§ **Text to read**:
►
Advanced Job Examples#
These are provided to give you a starting point, and give you ideas on what can be done.
Submitting Mixed Mode Jobs#
The ‘mixed mode’ (MPI+OpenMP) programming model typically involves MPI processes running across nodes and OpenMP threads upon each node with the total number of processes (MPI*OpenMP) equalling the number of physical processor cores.
Your code will need to call MPI_Init and make use of OpenMP directives. You will compile your code using an MPI wrapper and enabling OpenMP support, for example:
$ mpif90 -openmp example.f90 -o mixed.exe
You will need to determine ppn
, the number of MPI processes per node, and
tpp
, the number of OpenMP threads per MPI process.
Additionally, you can either ask for a given number of nodes nodes or for the
total number of MPI processes np
. Note that ppn
is related to np
since
ppn
= np
/nodes
.
Your submission script would then need to contain:
#$ -V
#$ -l h_rt=01:00:00
#$ -l nodes=<nodes>, ppn=<ppn>, tpp=<tpp>
mpirun ./a.out
or
#$ -V
#$ -l h_rt=01:00:00
#$ -l np=<np>, ppn=<ppn>, tpp=<tpp>
mpirun ./a.out
There are 24 cores per node on ARC3, so you would typically ensure ppn
*tpp
=24.
There are 40 cores per node on ARC4, so you would typically ensure ppn
*tpp
=40.
Example#
Using ARC4, To run an MPI+OpenMP executable mixed.exe with 80 MPI processes each launching 4 OpenMP threads, the following submission script would be needed:
#$ -V
#$ -cwd
#$ -l h_rt=01:00:00
#$ -l np=80, ppn=10, tpp=4
mpirun ./mixed.exe
This will allocate 8 nodes (=8*40=320 cores). Each node will have 10 MPI processes, each of which will have 4 OpenMP threads (so 10*4=40 processes per node in total, and 8*140=320 (=80MPI*4OpenMP) processes in total.
Alternatively, the same effect can be achieved by:
#$ -V
#$ -cwd
#$ -l h_rt=01:00:00
#$ -l nodes=8, ppn=10, tpp=4
mpirun ./mixed.exe
Note that the OMP_NUM_THREADS
environment variable is automatically set by
the batch system and so you do not need to set this in your environment.
Job Dependencies#
The SGE scheduler allows you to submit a job but then hold them in the queue until certain job dependencies are met, ie. it will hold the job until a previous job (or number of jobs have completed).
To do this, submit the first job as normal:
$ qsub job1.sh
As usual, the scheduler will give you a job ID <jobid>
.
If you then want to submit another job that is dependent on the first one
completing, use the -hold_jid
option for qsub:
$ qsub -hold_jid <jobid> job2.sh
Job 2 will remain in the queue until job 1 has completed.
◄
§ **To do**:
Revise the passage of the advanced job examples page starting with "Job Dependencies#" and going on through "jobs have completed).", putting "Grid Engine" wherever "SGE" appears.

§ **Records**:
►
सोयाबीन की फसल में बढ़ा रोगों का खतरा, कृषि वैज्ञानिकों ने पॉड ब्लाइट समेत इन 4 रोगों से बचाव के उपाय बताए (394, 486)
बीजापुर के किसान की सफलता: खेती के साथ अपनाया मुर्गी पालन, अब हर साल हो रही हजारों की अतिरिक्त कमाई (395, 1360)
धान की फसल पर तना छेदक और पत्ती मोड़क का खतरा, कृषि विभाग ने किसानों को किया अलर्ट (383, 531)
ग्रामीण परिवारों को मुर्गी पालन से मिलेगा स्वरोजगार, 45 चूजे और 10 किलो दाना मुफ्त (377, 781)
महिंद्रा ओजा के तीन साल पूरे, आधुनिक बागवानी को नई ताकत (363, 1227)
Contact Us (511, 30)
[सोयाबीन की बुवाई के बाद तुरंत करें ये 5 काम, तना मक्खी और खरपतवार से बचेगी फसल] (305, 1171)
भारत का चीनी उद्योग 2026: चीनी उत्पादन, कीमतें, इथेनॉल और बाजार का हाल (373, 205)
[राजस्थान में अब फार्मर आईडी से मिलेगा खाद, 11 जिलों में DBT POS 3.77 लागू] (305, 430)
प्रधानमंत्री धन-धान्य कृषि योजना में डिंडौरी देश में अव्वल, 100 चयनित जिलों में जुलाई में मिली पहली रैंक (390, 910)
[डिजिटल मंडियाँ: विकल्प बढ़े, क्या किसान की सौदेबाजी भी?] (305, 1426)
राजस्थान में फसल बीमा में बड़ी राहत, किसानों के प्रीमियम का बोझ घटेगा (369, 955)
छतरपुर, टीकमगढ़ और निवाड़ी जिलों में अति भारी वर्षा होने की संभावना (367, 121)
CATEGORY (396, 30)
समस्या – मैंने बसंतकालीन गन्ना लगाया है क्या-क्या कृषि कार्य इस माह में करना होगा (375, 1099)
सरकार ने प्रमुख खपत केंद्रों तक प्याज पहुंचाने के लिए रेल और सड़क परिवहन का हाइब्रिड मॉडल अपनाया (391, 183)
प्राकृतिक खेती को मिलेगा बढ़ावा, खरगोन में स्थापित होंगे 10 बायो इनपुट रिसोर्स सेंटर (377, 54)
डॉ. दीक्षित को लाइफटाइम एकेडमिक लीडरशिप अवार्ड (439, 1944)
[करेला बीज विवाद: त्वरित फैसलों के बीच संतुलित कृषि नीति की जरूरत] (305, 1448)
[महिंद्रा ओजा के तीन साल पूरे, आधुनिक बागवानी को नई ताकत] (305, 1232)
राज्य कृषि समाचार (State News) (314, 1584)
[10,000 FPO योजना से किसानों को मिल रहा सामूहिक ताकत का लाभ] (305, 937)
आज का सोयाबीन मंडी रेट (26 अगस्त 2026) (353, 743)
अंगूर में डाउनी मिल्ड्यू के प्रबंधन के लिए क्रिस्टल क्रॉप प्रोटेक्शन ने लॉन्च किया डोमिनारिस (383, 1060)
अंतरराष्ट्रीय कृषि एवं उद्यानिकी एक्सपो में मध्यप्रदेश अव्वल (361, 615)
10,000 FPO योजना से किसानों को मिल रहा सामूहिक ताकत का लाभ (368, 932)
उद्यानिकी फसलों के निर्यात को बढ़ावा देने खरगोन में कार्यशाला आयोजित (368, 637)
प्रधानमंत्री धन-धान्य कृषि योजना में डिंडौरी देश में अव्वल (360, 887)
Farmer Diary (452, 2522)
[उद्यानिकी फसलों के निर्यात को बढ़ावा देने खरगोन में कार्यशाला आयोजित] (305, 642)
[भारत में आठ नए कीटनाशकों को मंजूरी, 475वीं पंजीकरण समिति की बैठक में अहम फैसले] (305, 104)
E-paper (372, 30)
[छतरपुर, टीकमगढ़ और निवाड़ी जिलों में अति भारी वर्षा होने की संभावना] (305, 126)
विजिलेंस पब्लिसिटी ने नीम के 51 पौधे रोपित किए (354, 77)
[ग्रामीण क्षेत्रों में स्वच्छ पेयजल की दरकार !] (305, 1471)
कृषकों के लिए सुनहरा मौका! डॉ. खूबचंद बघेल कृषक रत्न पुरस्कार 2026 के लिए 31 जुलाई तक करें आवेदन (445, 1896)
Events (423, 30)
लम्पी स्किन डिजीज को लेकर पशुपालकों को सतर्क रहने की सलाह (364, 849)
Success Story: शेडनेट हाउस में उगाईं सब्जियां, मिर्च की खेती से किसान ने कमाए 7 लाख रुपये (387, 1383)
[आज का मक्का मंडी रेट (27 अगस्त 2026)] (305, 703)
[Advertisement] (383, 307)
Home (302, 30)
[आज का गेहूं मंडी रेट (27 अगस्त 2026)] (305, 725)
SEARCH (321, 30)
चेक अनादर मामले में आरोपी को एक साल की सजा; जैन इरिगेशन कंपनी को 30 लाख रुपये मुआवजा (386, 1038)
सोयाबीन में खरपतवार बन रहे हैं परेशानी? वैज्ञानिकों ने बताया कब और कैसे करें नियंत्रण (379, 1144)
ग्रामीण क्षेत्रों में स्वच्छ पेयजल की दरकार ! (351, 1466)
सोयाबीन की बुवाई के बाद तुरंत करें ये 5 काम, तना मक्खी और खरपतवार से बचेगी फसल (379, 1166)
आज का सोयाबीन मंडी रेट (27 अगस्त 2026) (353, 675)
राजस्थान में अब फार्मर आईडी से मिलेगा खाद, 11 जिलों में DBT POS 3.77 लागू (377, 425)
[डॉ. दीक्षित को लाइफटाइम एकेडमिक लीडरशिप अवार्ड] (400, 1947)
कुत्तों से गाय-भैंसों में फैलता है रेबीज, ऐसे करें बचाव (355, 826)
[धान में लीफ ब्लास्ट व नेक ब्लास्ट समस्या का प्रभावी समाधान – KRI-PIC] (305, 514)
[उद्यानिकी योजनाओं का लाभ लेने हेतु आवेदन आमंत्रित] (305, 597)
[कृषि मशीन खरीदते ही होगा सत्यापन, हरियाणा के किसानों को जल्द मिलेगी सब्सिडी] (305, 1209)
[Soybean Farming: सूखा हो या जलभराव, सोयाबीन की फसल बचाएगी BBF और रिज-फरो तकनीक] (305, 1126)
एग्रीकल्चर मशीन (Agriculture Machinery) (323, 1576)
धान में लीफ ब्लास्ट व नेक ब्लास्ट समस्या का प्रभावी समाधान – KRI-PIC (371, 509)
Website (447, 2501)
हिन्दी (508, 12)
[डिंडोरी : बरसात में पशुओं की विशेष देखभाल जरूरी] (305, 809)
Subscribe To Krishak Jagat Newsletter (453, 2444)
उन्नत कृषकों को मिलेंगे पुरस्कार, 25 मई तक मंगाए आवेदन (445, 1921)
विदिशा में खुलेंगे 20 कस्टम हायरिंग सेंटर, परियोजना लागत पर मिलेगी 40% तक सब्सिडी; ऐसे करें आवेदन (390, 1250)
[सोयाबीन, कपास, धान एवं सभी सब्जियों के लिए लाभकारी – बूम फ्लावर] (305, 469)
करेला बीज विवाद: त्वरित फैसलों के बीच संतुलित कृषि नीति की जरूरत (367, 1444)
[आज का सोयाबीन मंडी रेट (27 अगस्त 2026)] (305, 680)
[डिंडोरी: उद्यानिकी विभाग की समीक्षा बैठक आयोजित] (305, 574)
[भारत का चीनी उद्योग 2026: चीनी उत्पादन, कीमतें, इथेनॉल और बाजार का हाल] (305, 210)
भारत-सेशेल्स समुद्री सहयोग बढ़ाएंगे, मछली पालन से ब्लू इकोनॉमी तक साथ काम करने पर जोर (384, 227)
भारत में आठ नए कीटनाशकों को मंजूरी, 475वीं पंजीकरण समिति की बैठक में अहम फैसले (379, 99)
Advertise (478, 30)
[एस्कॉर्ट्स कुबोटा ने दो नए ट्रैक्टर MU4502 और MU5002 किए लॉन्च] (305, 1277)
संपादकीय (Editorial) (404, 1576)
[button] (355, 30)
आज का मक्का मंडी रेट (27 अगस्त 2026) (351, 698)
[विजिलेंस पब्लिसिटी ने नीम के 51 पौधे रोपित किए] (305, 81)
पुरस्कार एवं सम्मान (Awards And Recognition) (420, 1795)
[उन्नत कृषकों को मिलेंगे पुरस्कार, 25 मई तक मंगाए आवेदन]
◄
§ **The reply**:
Job Dependencies#
The Grid Engine scheduler allows you to submit a job but then hold them in the queue until certain job dependencies are met, ie. it will hold the job until a previous job (or number of jobs have completed).